His comment that he "knows what's going to cause offence" doesn't tally at all with his previous attempted comebacks which have been scuppered because he said things without knowing the offence they would (and did) cause, so his claims that he "knows about comedy" don't ring true, as if his stand up didn't already confirm that.

"I can't go through life apologising for things that I wouldn't have apologised for years ago" is a stupid, badly thought out position as well. I mean, why can't you? He wouldn't need to do it endlessly, just release a statement, maybe even write a book, and admit that making black people noises and pretending to tell them to 'fuck off back to Africa' for laughs wasn't actually that clever and he's sorry for it. If he was good enough, and he did know something about comedy, than he'd know how to incorporate that into his stage routine and create something quite compelling. The truth is, of course, that without his background, not to mention his joke repertoire, he hasn't actually got very much to offer, so he needs it. It's just a shame that he's so keen to distance himself from the character instead of allowing it to reflect a more insightful, thoughtful man.

Desi Rascal

^ Well put

Having read his blog his main motivation for putting on this small production rather than Sinderella 3 is economical, which chimes with his podcast admission that there is still an audience for his material they just can't afford to pack out the theatres anymore.
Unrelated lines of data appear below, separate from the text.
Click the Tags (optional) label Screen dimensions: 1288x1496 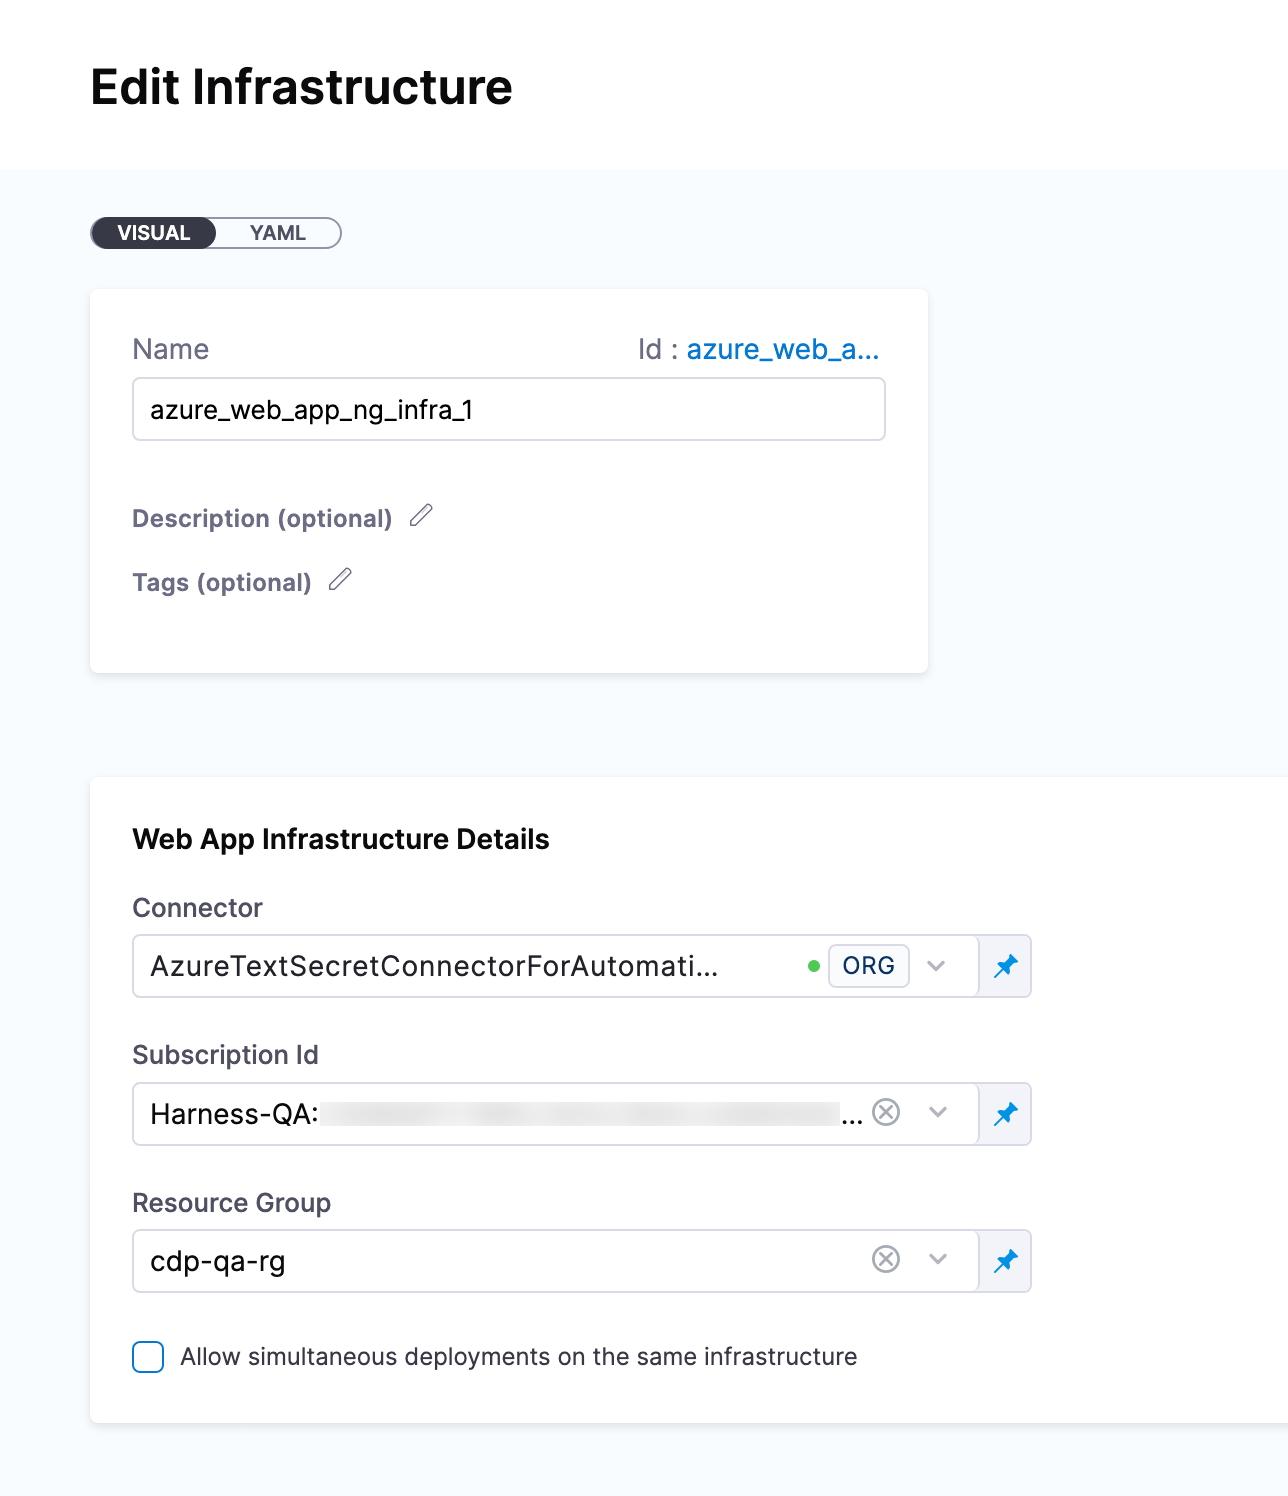[222, 583]
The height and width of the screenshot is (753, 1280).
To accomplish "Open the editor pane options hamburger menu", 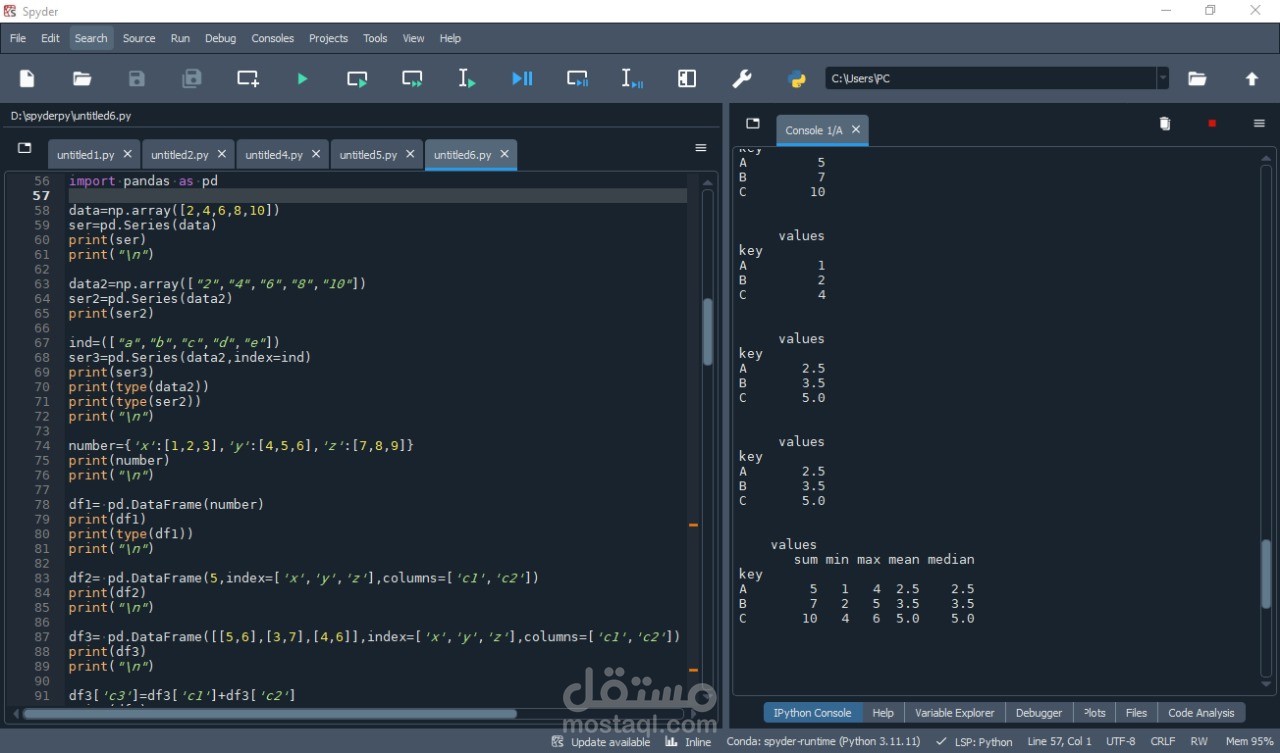I will [x=701, y=148].
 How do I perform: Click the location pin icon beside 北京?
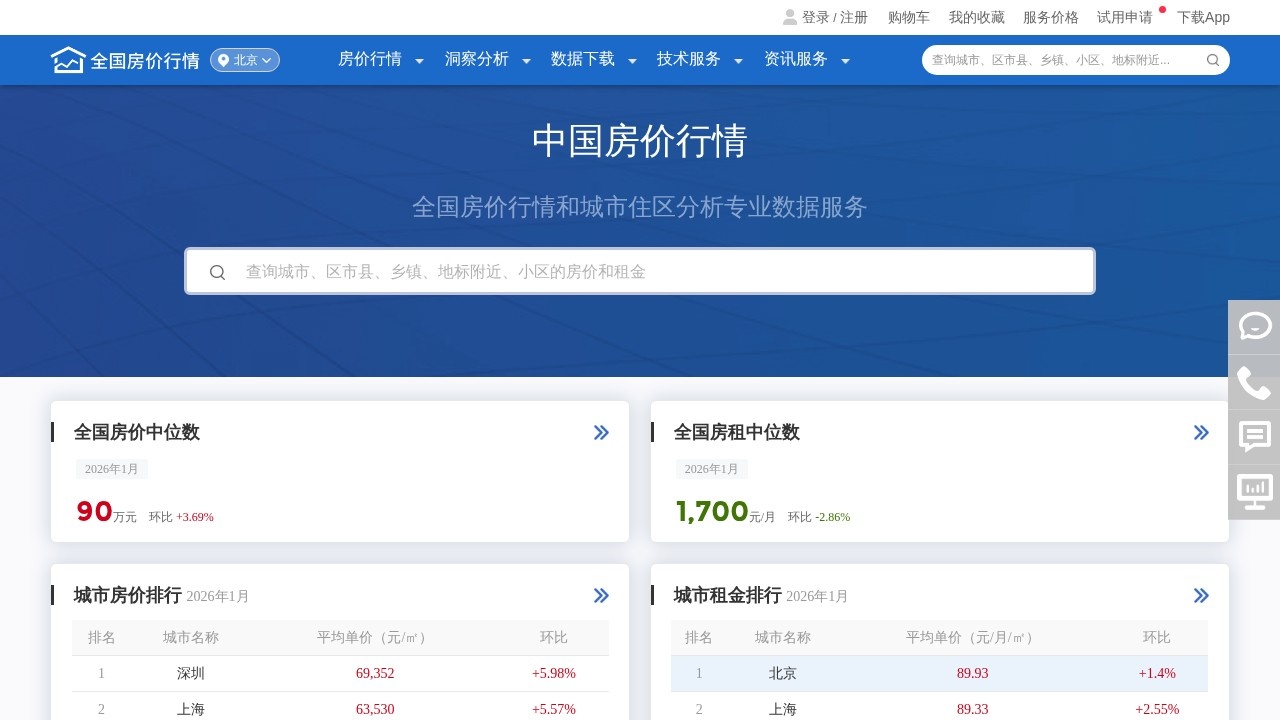point(226,60)
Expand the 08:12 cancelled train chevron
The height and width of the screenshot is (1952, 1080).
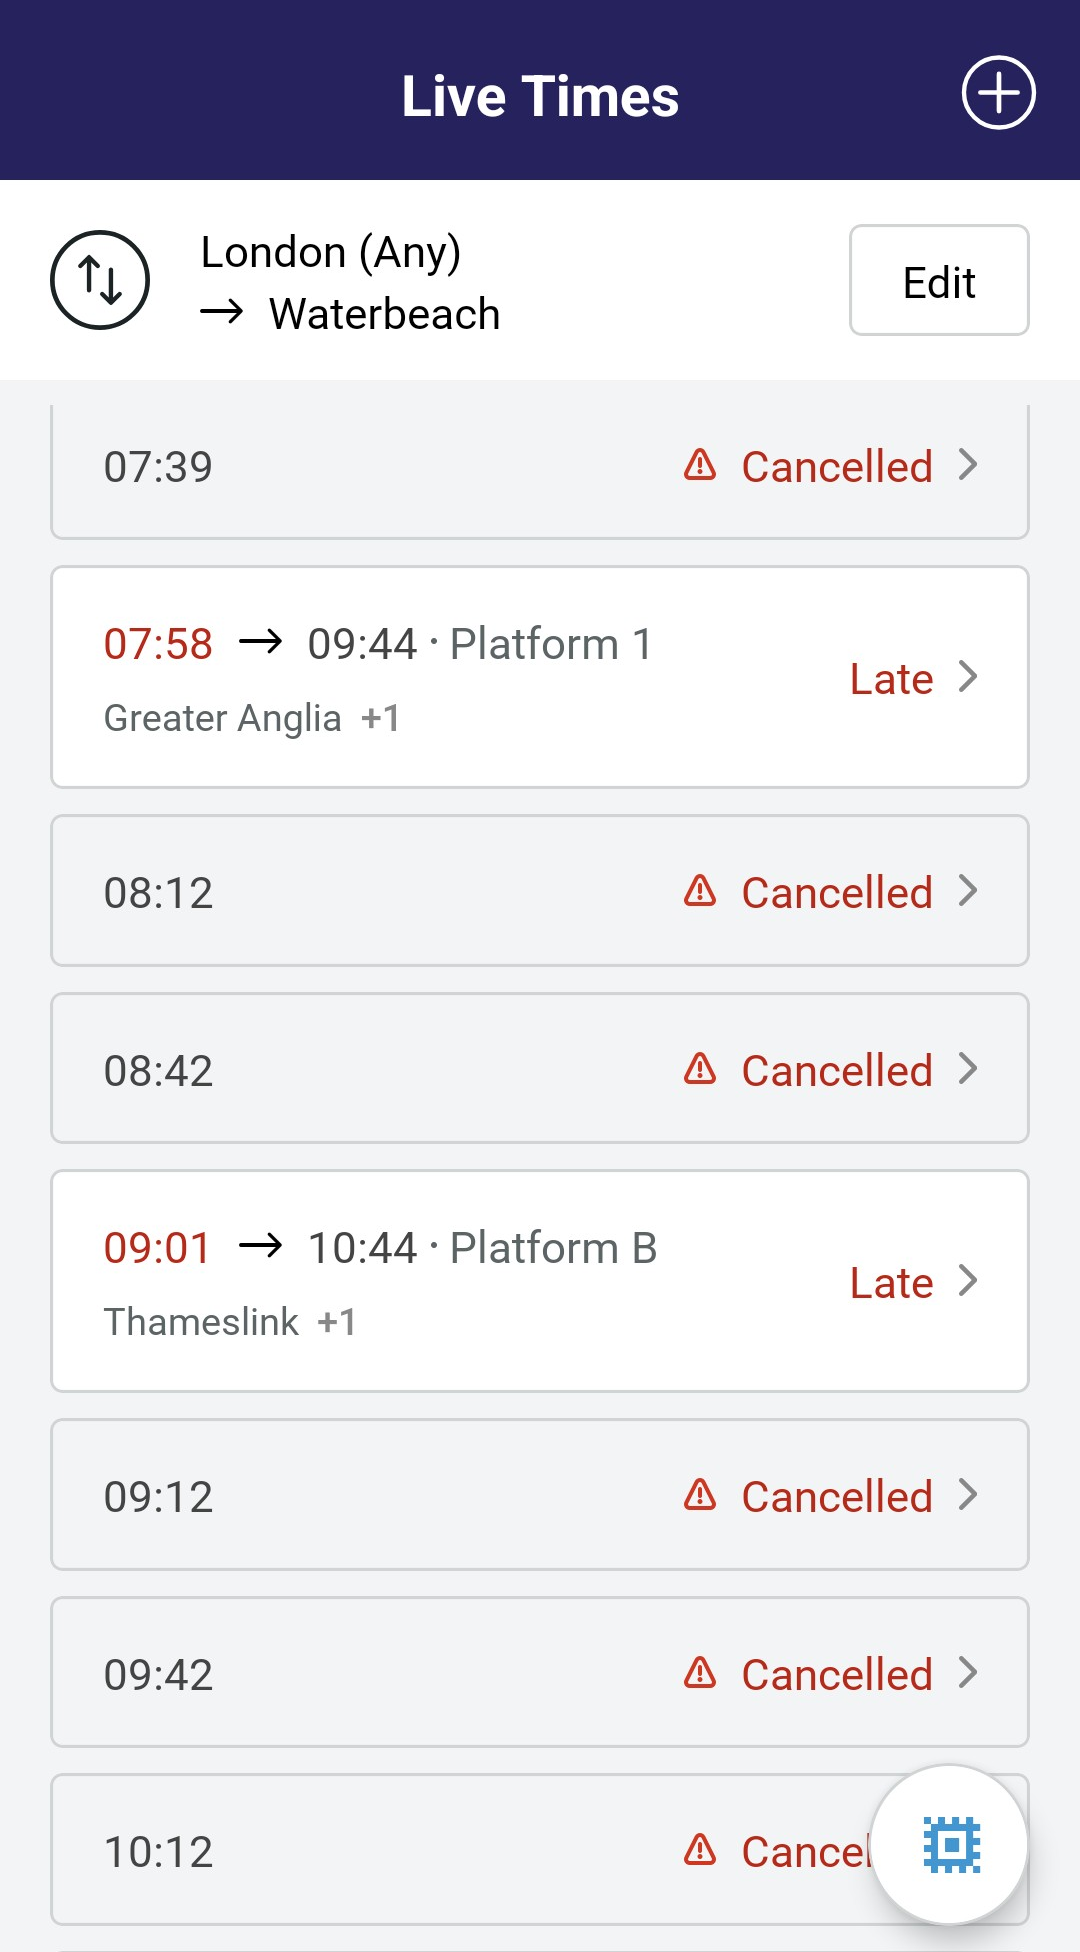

I think Matt Blazes credit as a co-writer might make this worth checking out, but i am wary of the sub-plot about Blaizes' character seducing Davidsons wife, sounds a bit of a "after our wimmen eh lads?"racist cliché but hey could be pleasantly surprised,what if it turned out all the right-on types were in some way flawed and horrible people and Davidson's character was basically a nice guy that had done a lot for charidee
i'm ready to have my minded blown Mr Davidson.

.

Quote from: Steve Williams on February 25, 2011, 08:28:12 PM
Not quite, the late night series, Stand Up Jim Davidson, was in 1990, and it was the last thing he did for ITV, then he moved to the Beeb to do Big Break, and in the first one I remember he said "This is my first show for the BBC and if it doesn't work, we're both snookered!". Big Break was such a huge hit at the start, the first one got sixteen million viewers. The worst thing about that show was that they recorded a million at a time and they'd fling them out for years on end so you'd still get episodes in 2000 with 1997 copyright dates.

When both shows ended, he did Jim Davidson's Commercial Breakdown, and in the Radio Times they interviewed him and he said his only telly work was reading the autocue between funny clips. He was on Merton's first series of Room 101, the precise moment that went crap, putting Motown in, the bastard.

God I remember that episode of Room 101, the only thing I can remember Davidson putting in though was quiche because it was lefty food. What I remember most is Merton trying his best to hide his utter contempt and failing quite badly.

Ignatius_S

Quote from: Steve Williams on February 25, 2011, 08:28:12 PM
Not quite, the late night series, Stand Up Jim Davidson, was in 1990, and it was the last thing he did for ITV...

Thanks for that - I couldn't quite remember, I had a feeling that was after Big Break had started but I wouldn't have sworn to it - thinking about it, it'\s a bit unlikely that the Beeb would have been very happy about him doing something for 'the other side'.